The talks between Putin and Erdogan came as Russia’s isolation grows following its intervention in Ukraine.
“Despite the current regional and global challenges, the leaders reaffirmed their common will to further develop Russian-Turkish relations,” the Kremlin said in a statement following the four-hour talks in the Black Sea resort city of Sochi.
Putin and Erdogan agreed to ramp up trade and boost economic and energy cooperation with a focus on transport, agriculture, tourism, and construction.
The statement said the two leaders agreed “to meet the expectations of the opposite side in the spheres of economy and energy.”
Russian Deputy Prime Minister Alexander Novak, speaking in televised remarks, called the agreements “very important,” with ties aiming to reach “a new level of development” across “virtually all sectors.”
Putin and Erdogan also stressed the importance of “sincere, frank and trusting relationships” to achieve regional and global stability, the Kremlin said.
While Moscow’s military campaign in Ukraine was not explicitly mentioned in the statement, the leaders stressed the resumption of Ukrainian grain shipments, pointing to the two countries’ “constructive relations” that they stressed made the agreement possible.
The statement also made no direct mention of any new offensive that Turkey might be planning against Kurdish militants in Syria.
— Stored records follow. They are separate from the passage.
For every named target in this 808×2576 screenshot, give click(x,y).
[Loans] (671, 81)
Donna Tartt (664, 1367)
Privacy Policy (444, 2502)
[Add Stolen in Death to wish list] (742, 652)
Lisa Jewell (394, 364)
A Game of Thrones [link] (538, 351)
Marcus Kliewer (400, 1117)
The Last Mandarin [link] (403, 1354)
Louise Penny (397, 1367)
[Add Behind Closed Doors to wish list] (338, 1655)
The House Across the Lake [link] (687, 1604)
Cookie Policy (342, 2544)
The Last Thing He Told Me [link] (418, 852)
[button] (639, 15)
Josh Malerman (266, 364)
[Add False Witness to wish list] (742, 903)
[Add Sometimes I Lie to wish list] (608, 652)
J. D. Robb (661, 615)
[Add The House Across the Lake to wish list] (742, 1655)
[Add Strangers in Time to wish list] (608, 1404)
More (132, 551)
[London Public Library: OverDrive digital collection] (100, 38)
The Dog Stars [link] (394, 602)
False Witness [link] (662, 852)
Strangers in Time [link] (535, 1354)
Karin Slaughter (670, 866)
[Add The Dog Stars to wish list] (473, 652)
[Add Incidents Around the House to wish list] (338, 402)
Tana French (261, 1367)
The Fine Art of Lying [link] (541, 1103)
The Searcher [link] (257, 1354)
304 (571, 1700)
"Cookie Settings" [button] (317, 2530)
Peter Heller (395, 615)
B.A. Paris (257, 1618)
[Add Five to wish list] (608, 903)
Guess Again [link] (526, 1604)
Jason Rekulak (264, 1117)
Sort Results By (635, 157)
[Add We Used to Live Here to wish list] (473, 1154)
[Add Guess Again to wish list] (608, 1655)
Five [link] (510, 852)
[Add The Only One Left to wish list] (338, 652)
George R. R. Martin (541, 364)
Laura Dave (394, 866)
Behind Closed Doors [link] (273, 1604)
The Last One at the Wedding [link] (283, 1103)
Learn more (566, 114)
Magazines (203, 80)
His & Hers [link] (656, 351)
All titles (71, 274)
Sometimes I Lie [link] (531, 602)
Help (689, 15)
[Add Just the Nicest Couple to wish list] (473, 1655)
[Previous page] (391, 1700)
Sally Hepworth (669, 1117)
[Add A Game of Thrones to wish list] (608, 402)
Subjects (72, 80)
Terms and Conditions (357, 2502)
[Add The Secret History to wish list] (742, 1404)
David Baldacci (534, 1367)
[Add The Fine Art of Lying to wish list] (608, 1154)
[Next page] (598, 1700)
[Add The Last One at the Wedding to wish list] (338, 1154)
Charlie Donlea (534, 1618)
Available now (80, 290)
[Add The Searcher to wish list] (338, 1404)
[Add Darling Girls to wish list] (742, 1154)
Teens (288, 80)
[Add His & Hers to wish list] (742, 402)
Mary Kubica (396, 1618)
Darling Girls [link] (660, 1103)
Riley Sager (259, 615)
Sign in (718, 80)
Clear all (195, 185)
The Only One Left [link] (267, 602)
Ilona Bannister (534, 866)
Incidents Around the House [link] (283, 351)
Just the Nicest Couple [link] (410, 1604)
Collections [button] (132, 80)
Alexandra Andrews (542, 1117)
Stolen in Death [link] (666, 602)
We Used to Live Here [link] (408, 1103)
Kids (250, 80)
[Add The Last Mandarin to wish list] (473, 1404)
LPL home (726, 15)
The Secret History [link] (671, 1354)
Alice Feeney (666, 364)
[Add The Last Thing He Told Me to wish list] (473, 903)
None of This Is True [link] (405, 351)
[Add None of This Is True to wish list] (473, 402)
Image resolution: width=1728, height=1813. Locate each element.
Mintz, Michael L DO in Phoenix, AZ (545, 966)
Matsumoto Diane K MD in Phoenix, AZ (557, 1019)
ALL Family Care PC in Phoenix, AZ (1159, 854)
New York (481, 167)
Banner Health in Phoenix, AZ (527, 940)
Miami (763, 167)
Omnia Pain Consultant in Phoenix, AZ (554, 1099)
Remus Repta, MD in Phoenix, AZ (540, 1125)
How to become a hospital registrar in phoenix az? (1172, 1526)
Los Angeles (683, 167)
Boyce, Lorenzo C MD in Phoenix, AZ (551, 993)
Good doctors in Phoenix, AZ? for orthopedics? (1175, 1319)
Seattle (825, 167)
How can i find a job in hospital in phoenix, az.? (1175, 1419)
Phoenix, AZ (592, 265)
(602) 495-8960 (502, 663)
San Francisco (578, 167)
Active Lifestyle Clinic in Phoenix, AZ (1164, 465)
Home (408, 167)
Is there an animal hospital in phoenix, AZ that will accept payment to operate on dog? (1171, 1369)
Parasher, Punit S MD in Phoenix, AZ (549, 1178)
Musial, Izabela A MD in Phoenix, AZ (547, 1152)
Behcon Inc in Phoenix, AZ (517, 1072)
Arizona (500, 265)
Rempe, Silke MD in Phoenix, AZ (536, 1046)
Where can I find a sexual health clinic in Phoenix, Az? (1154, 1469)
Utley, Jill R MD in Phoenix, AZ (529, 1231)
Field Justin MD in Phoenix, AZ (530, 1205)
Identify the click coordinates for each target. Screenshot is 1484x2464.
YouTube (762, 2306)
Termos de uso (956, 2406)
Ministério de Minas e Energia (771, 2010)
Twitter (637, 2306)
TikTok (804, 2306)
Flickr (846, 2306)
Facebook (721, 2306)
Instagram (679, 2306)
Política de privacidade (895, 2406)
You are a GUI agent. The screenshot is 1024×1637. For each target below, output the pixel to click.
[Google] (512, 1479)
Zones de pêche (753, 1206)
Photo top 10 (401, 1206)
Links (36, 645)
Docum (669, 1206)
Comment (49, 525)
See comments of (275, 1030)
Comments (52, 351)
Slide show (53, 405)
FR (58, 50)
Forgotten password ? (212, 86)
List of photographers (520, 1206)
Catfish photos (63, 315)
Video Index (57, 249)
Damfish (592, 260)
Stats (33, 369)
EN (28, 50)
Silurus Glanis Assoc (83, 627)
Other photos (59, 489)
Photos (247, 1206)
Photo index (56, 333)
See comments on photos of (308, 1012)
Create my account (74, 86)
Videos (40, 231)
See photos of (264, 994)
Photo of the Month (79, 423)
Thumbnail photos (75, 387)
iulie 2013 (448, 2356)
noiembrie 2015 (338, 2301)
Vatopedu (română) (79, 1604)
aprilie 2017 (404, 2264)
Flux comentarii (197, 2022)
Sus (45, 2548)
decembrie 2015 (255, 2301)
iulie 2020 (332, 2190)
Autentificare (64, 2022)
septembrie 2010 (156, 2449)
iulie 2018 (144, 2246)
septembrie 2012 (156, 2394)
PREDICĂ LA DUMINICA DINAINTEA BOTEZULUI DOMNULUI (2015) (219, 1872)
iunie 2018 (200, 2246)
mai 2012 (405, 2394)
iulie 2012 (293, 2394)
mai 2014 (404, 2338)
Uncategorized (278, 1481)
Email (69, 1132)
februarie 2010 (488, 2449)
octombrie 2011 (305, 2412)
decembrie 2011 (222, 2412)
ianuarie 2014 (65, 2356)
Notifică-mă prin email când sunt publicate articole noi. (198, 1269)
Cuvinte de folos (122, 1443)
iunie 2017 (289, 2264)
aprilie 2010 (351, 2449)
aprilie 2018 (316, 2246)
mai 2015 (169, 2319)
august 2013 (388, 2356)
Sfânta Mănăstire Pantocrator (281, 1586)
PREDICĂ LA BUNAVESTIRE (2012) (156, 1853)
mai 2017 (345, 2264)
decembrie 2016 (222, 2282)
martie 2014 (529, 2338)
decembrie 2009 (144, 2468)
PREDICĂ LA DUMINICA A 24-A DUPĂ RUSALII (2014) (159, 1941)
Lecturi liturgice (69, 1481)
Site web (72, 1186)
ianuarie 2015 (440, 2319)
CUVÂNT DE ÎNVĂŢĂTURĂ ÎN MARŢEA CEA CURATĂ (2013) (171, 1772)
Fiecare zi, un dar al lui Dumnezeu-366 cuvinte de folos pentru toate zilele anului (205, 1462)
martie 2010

“The parties confirmed that they attach great importance to advancing the political process” in Syria, the statement said.
“The determination to act jointly and in close coordination with each other in the fight against all terrorist organizations was reaffirmed.”
At the start of the talks Putin also praised the TurkStream natural gas pipeline project, saying Europe should be grateful to Turkey for uninterrupted supplies of Russian gas.
“I believe that (today’s meeting) will open a whole different page in Turkish-Russian relations,” Erdogan said.
Putin and Erdogan last met for a three-way summit in Iran in July.
At the time Putin told Erdogan that Russia remained opposed to any new offensive that Turkey might be planning against Kurdish militants in northern Syria.